В последний день 1952 года я летела в мастерскую, не чуя под собой ног; я заранее радовалась новогодним наградным. Отцу я посулила пару новых «гетас» (деревянных сандалий); матери обещала дать денег, чтобы она расплатилась с долгами в лавках. Сестре уже выдали 3 тысячи иен в качестве аванса, и мы на эти деньги смогли купить рис и заплатить за квартиру. Наверное, у меня еще останется небольшая сумма, так что мы сможем отпраздновать Новый год.

Но вместо праздничных наградных, на которые я рассчитывала, меня ожидала весть об увольнении. 2500 иен — вот все, что мне причиталось после окончательного расчета. Причиной увольнения, по словам хозяина, было то, что я плохо работала. Это утверждение не давало мне покоя, ведь я знала, что работаю хорошо и старательно. Да и потом, как вернуться домой с такой смехотворно маленькой суммой? Я твердо решила бороться.

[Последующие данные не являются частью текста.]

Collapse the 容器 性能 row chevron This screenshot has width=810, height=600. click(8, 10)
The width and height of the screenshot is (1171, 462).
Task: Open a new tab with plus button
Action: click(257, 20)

Даже отец, всегда призывавший меня к терпению и покорности, на этот раз возмутился. Он простонал: — Твой отец сам пойдет в мастерскую и скажет им несколько теплых слов!

Однако волнение сломило его. В этот новогодний вечер болезнь отца приняла опасный оборот.»

3

Трудно сказать, сколько человек из примерно ста тысяч, переживших взрыв атомной бомбы в Хиросиме, мытарствовали в послевоенные годы так же, как семья Уэмацу. Точно это никогда не удастся установить, потому что большинство «сэйдзонся» (оставшихся в живых) старались скрыть свои страдания от всех окружающих, кроме ближайших родственников. Правда, в первое время очевидцы «того дня» часто рассказывали о пережитых ужасах, при случае даже хвастались ими. Теперь же они упорно молчали. Причина заключалась в том, что отношение общества к ним хоть и незаметно, но все время менялось. То, что еще вчера рассматривалось как доблесть, сегодня считалось позором.

В общественные бани не впускали мужчин и женщин, обезображенных «келоидами»: хозяева бань совершенно необоснованно считали, что шрамы от атомных ожогов заразны. Брачные посредники, с помощью которых в Японии заключается большая часть браков, объявили, что молодые люди из Хиросимы и Нагасаки, пережившие «пикадон», нежелательны в качестве женихов и невест: ведь от них могут родиться уроды.

Большинство работающих по найму из числа тех, кто пережил атомный взрыв, потеряли работу, так как их трудоспособность резко понизилась. (Исключение составляли лишь государственные чиновники, чьи должности охранялись законом.) Эти люди часто страдали головокружениями, временной потерей памяти, повышенной нервозностью, апатией. Найти новую работу им было очень трудно, почти невозможно, ибо никто не хотел брать к себе «атомных калек».

Поэтому больные, еще имевшие работу, старались как можно дольше избегать всяких упоминаний об усталости и недомогании. Вызвав сочувствие сегодня, они рисковали потерять завтра кусок хлеба; из страха перед увольнением они не осмеливались даже жаловаться на головные боли или, скажем, на насморк. Даже в том случае, если у них были деньги, они зачастую не решались обратиться к врачу из боязни, что окружающие узнают о их болезни. Случалось, что самые ближайшие родственники не предполагали, что глава семьи тяжело болен. Только после того как он окончательно сваливался, к нему звали врача, но большей частью это было уже слишком поздно.